Categories: NordenOriginal

NORDEN – Chapitre 19

Chapitre 19 – Le dernier duel

Au bord des larmes, Alexander tremblait ; les dernières paroles que sa promise venait de prononcer l’avaient ébranlé. Il se tenait assis sur le rebord du lit, dans cette petite pièce aussi sombre que froide, ensevelie sous un linceul cendré et éclairée par un chandelier aux flammes ondoyantes. La chambre mansardée de la domestique était calme mais l’atmosphère lugubre, dominée par un silence mortuaire où seuls le tintement régulier de son réveil et le clapotis de l’averse contre les carreaux et les ardoises de la toiture résonnaient. Au loin, l’orage grondait.

— Je t’en prie, ne fais pas ça ma Désirée ! supplia une énième fois le garçon, la voix enrouée de sanglots.

— Tu sais bien que je n’arriverai jamais à oublier, rétorqua-t-elle faiblement. Je serai éternellement malheureuse, qu’importe si tu me jures que tout ira pour le mieux plus tard… Alors, s’il te plaît, laisse-moi me transformer et accepte mon choix.

Elle regardait droit devant elle, l’œil vide focalisé sur la tapisserie nue et effritée, estampillée par des traînées de moisissures. La demoiselle était livide, les yeux cernés de fatigue et rougis par l’accablement. Ses lèvres gercées étaient entaillées à force de les avoir mordillées et ses joues creusées présentaient des traces de griffures. À demi allongée sur son lit, elle avait une main posée sur celle de son fiancé tandis que l’autre massait délicatement son ventre endolori. Elle respirait avec lenteur, incapable de pouvoir inspirer convenablement tant la douleur qui tiraillait sa chair jusqu’au plus profond de son être était insupportable. Une brûlure si vive qui semblait empirer au fil des jours.

Cela faisait sept semaines que Pauline n’était plus. Et la jeune femme, submergée par le chagrin, paraissait tout aussi abattue qu’en ce jour funeste ; celui où le baron père venait d’assassiner l’enfant qui s’apprêtait à naître. Dans sa souffrance, elle parlait peu, ne dormait pas et ne mangeait guère, passant ses journées isolée dans sa chambre à contempler la nature dépérir sous le joug hivernal. Chaque heure, de jour comme de nuit, elle portait son regard par la fenêtre, scrutant sans cesse le tas de feuilles mortes amoncelé au-dessus du monticule de terre fraîchement retournée, à l’ombre du noyer, près des ronces entremêlées.

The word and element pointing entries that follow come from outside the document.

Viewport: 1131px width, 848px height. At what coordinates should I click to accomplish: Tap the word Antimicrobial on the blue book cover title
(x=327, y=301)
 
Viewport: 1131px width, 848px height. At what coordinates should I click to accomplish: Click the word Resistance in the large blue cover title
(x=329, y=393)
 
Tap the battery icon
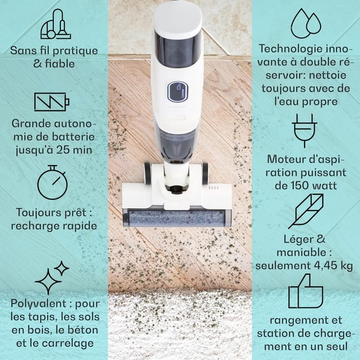[52, 102]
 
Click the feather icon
[305, 211]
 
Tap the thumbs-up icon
[306, 291]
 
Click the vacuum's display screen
[177, 92]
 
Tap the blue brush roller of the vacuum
[177, 218]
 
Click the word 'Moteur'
[287, 160]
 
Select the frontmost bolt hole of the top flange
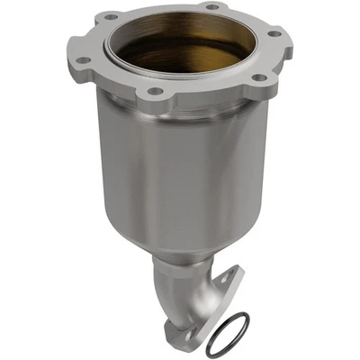click(154, 92)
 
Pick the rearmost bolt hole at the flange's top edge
click(211, 7)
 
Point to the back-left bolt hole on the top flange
click(112, 16)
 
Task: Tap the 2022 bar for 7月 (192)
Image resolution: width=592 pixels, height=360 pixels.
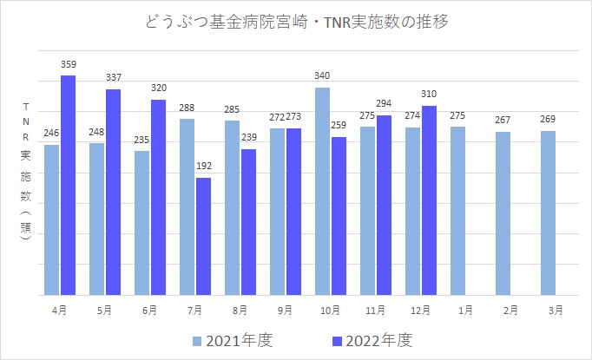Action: pos(203,236)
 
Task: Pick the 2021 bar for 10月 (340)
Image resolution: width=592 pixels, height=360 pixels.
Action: pos(322,191)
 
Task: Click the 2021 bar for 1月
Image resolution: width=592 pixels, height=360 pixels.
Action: pos(457,211)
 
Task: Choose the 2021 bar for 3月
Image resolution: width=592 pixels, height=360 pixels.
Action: pos(548,213)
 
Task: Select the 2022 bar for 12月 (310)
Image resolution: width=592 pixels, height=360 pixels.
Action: pos(429,200)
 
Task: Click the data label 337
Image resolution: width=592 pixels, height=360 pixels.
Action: pos(113,77)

Alexander posa timidement une main sur sa joue et la caressa. Désirée, ailleurs, ne bougea pas. Dans un état second, elle ne parvenait pas à entendre le moindre mot prononcé par son fiancé. Elle savait qu’il tentait de la rassurer, de la raisonner et de la dissuader de son action mais pour elle, le choix était fait. Elle ne pouvait encaisser pareil choc. Le temps ne pourrait jamais guérir une telle blessure ni supprimer son traumatisme. Comment pouvait-elle espérer continuer à vivre après ce drame ? Cela lui était impossible. Il lui fallait oublier, troquer cette forme honnie puis recommencer une nouvelle vie, plus tendre et sereine, sous les traits de son totem. Sous cette apparence, elle pourrait demeurer auprès des siens. Seconder Alexander, le suivre n’importe où, lui accorder tout son amour et le protéger d’un éventuel danger telle la chienne dévouée qu’elle avait toujours été.

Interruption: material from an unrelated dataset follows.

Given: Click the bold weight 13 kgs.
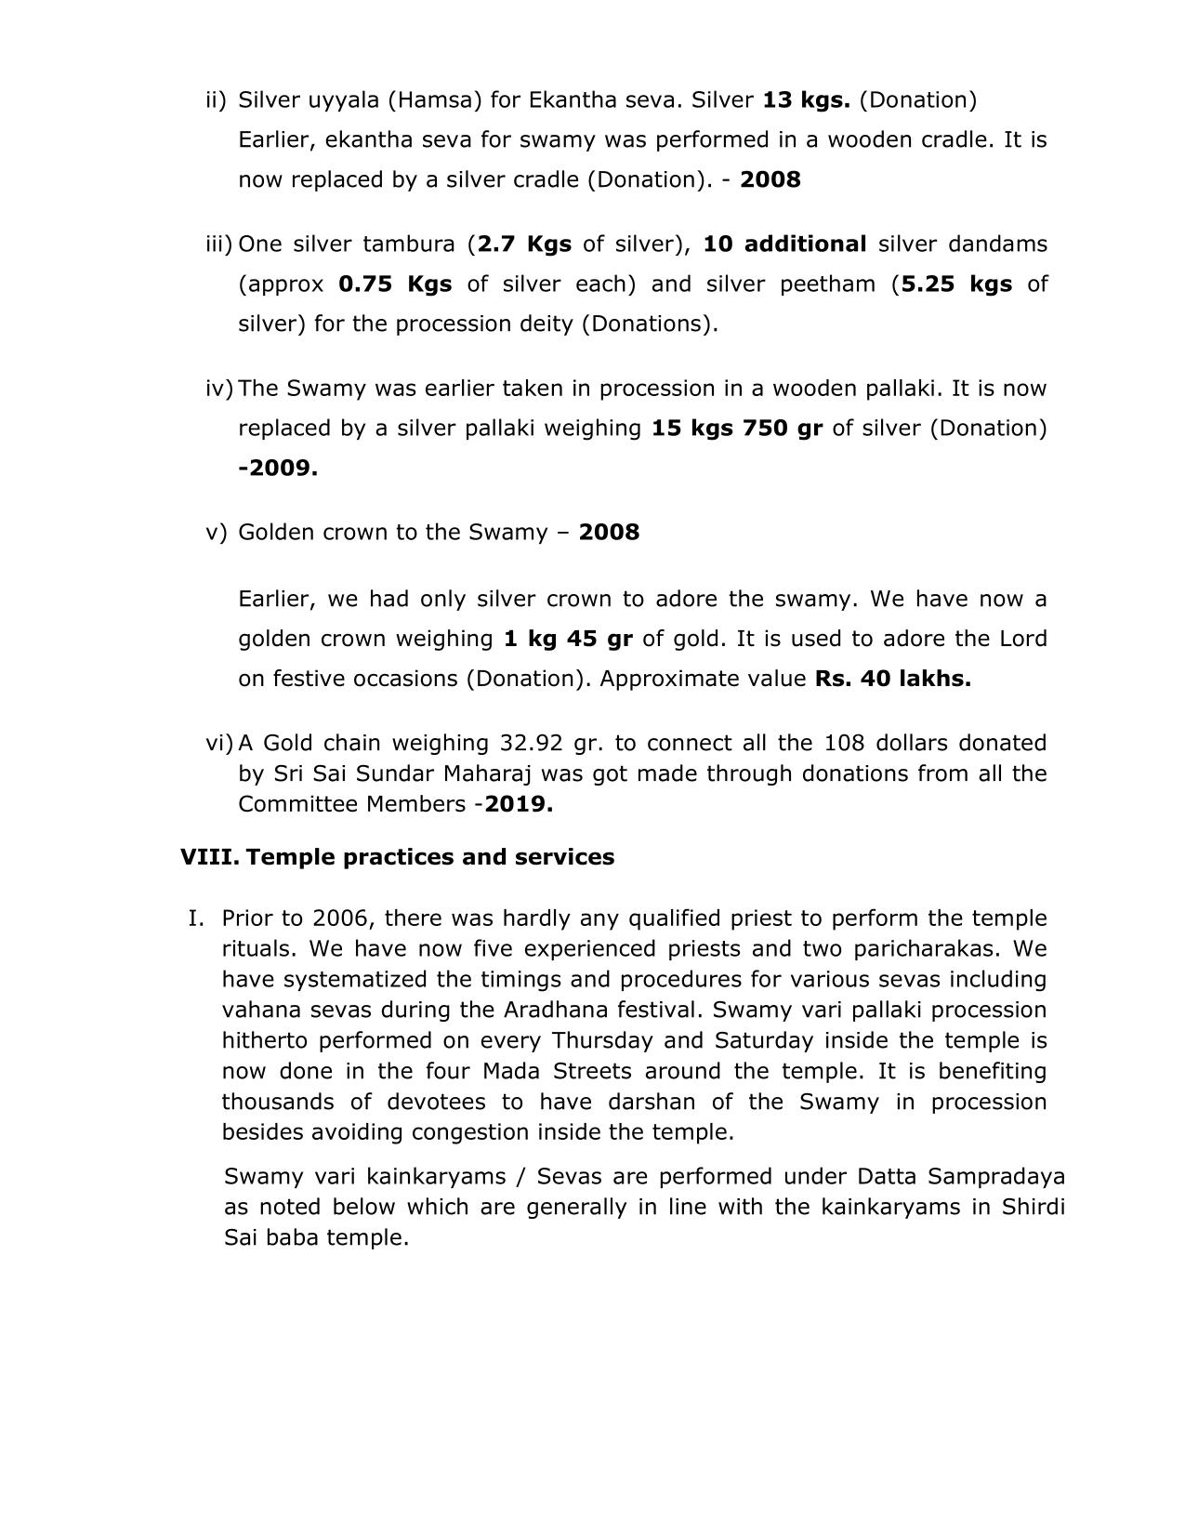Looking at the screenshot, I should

Séverine avait été dévastée à l’annonce de sa décision. Vivement opposée à ce choix, elle n’avait pu se tenir au chevet de sa fille pour cet ultime instant. Elle s’était cloîtrée dans sa chambre, pleurant à chaudes larmes, vivant comme un deuil la perte prochaine de son enfant. Et Ambroise, furieux, était resté auprès d’elle, désireux de la soutenir dans une épreuve si déchirante et lui jurant de ne pas succomber lui aussi à cette tentation de métamorphose. Seule une mince cloison séparait les chambrées et l’on pouvait entendre les hoquets et les sanglots de la mère émaner de la pièce voisine.

— Attends encore un peu s’il te plaît, juste quelques mois… même quelques semaines ! réitéra le jeune baron. Je te promets que père sera condamné, nous serons libres de quitter cet endroit maudit, libres de reconstruire notre vie. Nous vivrons dans une grande maison située loin de la foule et perdue dans la lande. Nous formerons une famille, nous aurons d’autres enfants à aimer et des aventures à partager. Désormais plus rien ne pourra te briser ma Désirée. J’y veillerai de toute mon âme.

Un éclair déchirant le ciel ponctua cette sentence.

— Je suis désolée, mais je ne peux pas… murmura-t-elle après un moment, lorsque le coup de tonnerre rugit.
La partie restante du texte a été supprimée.